** START OF DATA SUPPLIED **

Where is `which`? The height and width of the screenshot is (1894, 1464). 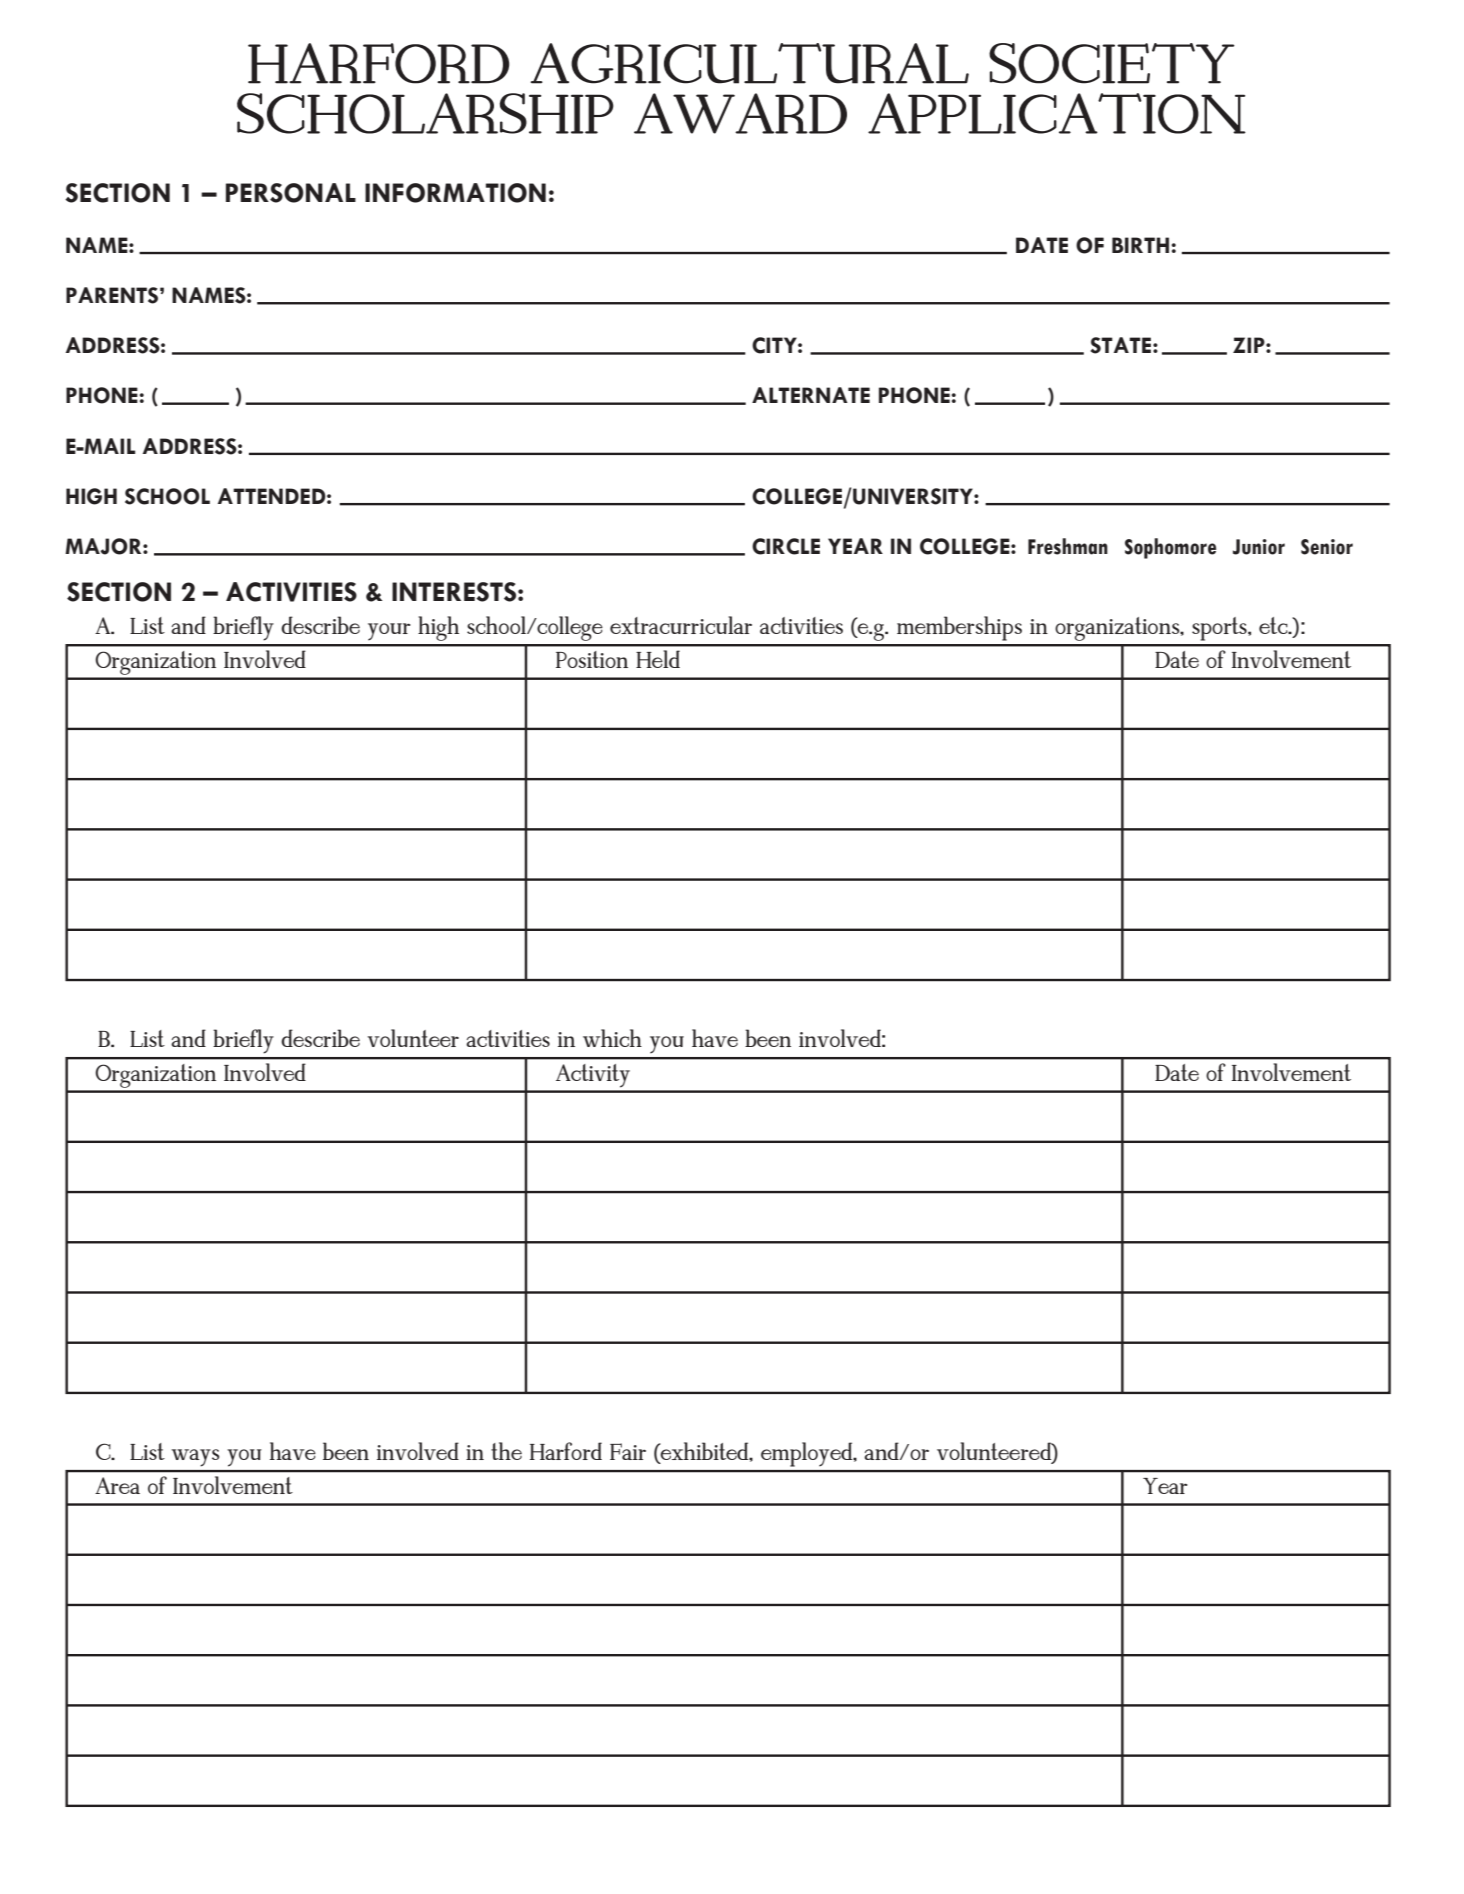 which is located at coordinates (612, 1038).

** END OF DATA SUPPLIED **
** START OF DATA SUPPLIED **

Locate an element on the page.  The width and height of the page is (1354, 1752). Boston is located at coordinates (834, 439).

** END OF DATA SUPPLIED **
** START OF DATA SUPPLIED **

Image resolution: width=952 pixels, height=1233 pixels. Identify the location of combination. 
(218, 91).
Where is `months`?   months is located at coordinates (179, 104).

** END OF DATA SUPPLIED **

> SET EXERCISE: Copy the listing lines starting with the line that contains "Image resolution: width=952" and going on through the line that contains "coordinates (179, 104).". Swap "Identify the location of" for "Find the position of" and keep everything else unchanged.

> FINISHED EXERCISE:
Image resolution: width=952 pixels, height=1233 pixels. Find the position of combination. 
(218, 91).
Where is `months`?   months is located at coordinates (179, 104).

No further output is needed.